»»

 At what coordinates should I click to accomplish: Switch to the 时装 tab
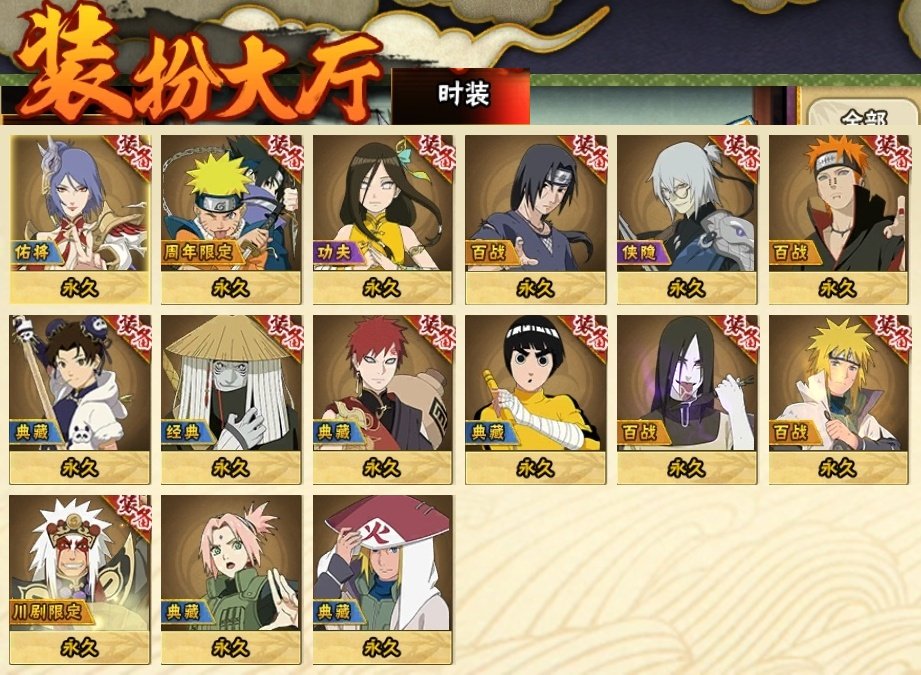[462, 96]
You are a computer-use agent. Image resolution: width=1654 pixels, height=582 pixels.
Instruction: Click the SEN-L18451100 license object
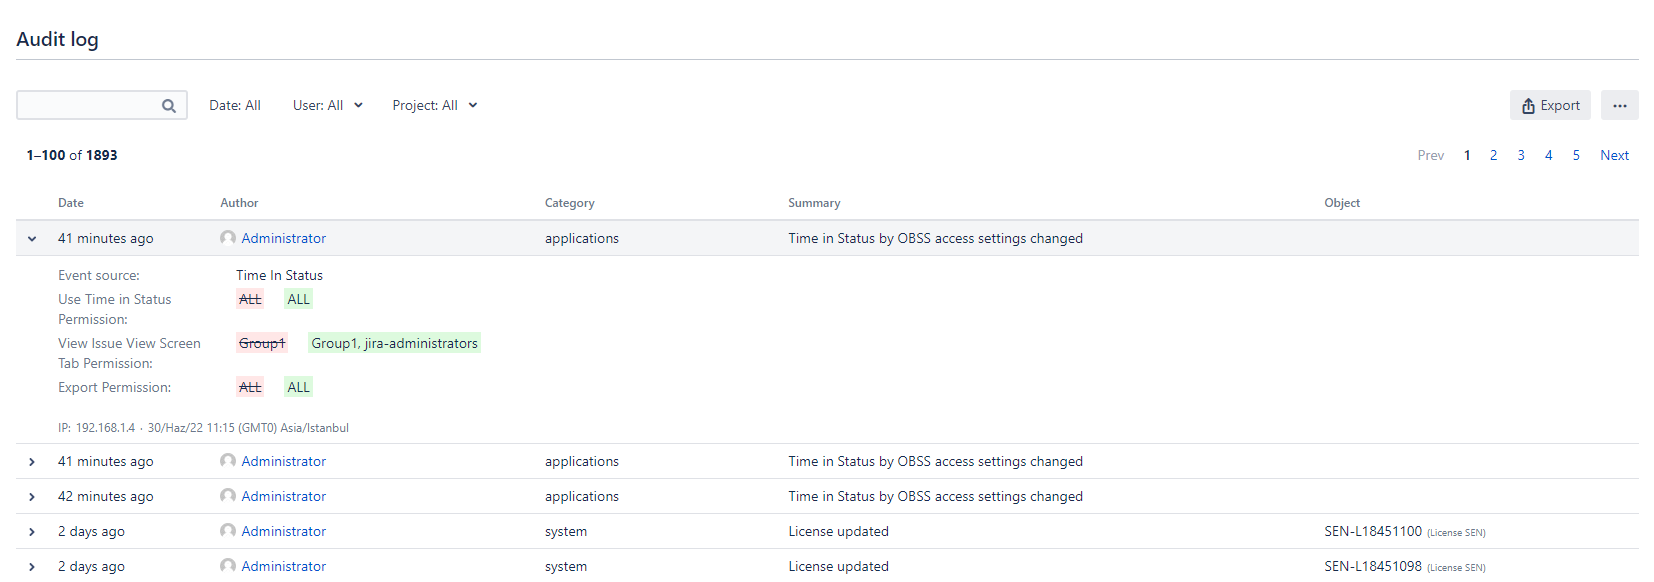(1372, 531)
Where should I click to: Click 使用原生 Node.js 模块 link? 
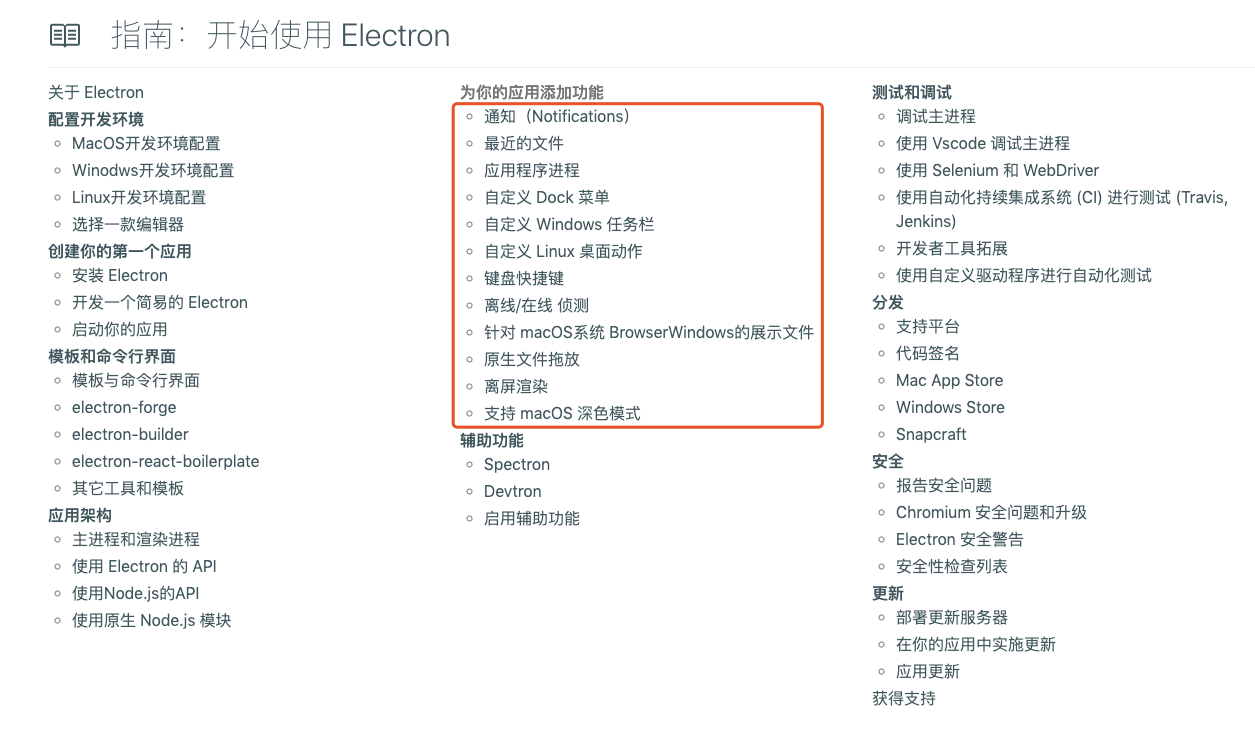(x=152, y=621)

««
»»

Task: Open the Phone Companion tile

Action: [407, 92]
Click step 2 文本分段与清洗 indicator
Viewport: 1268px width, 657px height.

««

> **Exercise description**: Only lines with the word "height" should be collected from the material.

> **Answer box**:
You are a computer-use agent. Image resolution: width=1654 pixels, height=582 pixels.
Viewport: 1268px width, 657px height.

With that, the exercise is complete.